> Task to carry out
Please answer these questions from the text about DuPont's biofuel facility.
1. When is the facility slated for completion?
2. With how many local farmers will DuPont contract?
3. How many dry tons of corn stover per year will be delivered to the facility?

> Text block
_ _ _ _ _

DuPont Breaks Ground on Commercial Biofuel Facility
Slated for completion in mid-2014, this more than $200 million facility will be among the first and largest commercial-scale cellulosic biorefineries in the world, according to DuPont. The facility will require a capital investment of about $7 per gallon of annual capacity.
DuPont will contract with more than 500 local farmers to gather, store and deliver over 375,000 dry tons of corn stover per year to the Nevada facility. The stover will be collected from a radius of about 30 miles and harvested off of 190,000 acres.
An International Organization for Standardization (ISO) compliant, peer-reviewed life cycle assessment of the DuPont biorefinery and supply chain indicates a potential greater than 100 percent reduction in greenhouse gas emissions compared to gasoline, the company says.

_ _ _ _ _

> Given material
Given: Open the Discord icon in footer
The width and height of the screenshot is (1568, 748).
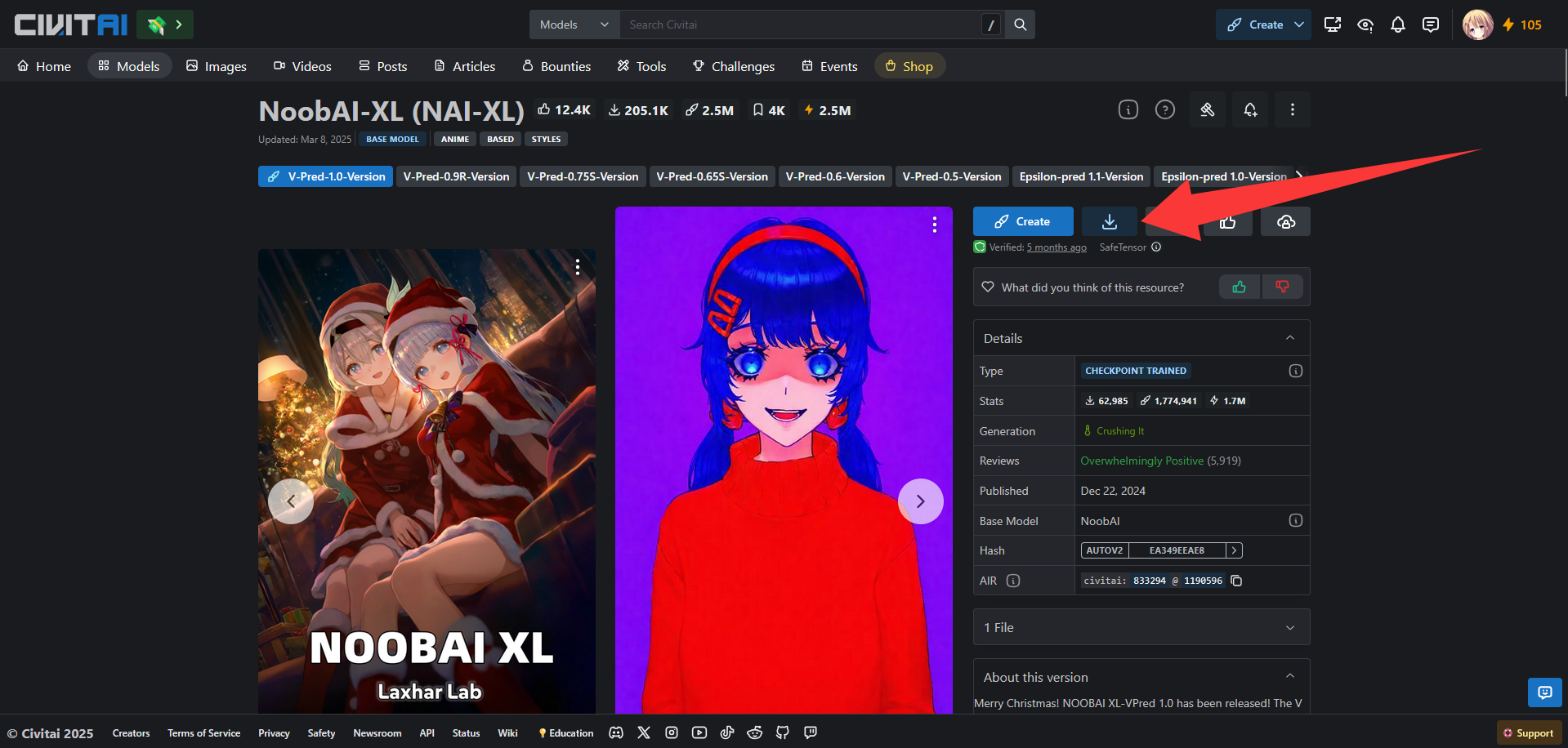Looking at the screenshot, I should tap(616, 732).
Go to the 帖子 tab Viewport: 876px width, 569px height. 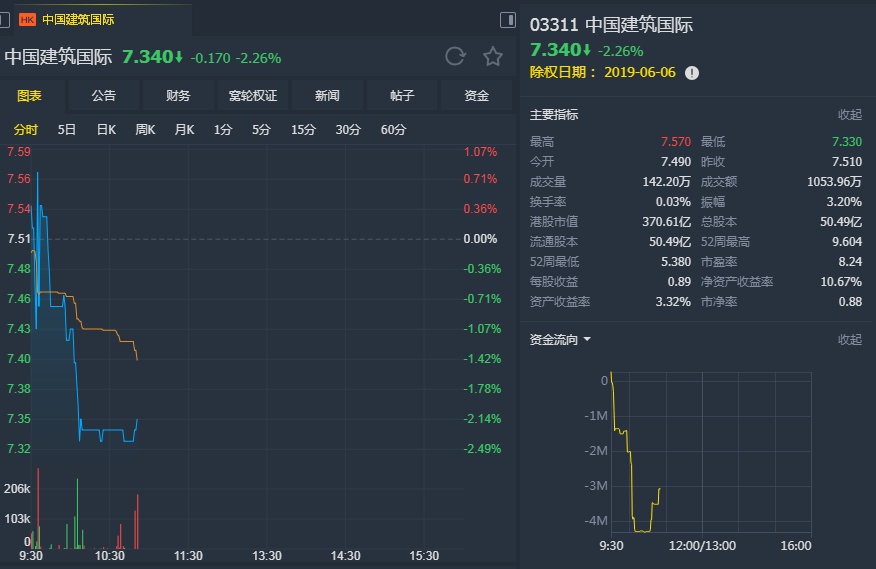402,96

_ _ _ _ _

> Your solution
1. Mid-2014.
2. More than 500.
3. Over 375,000 dry tons.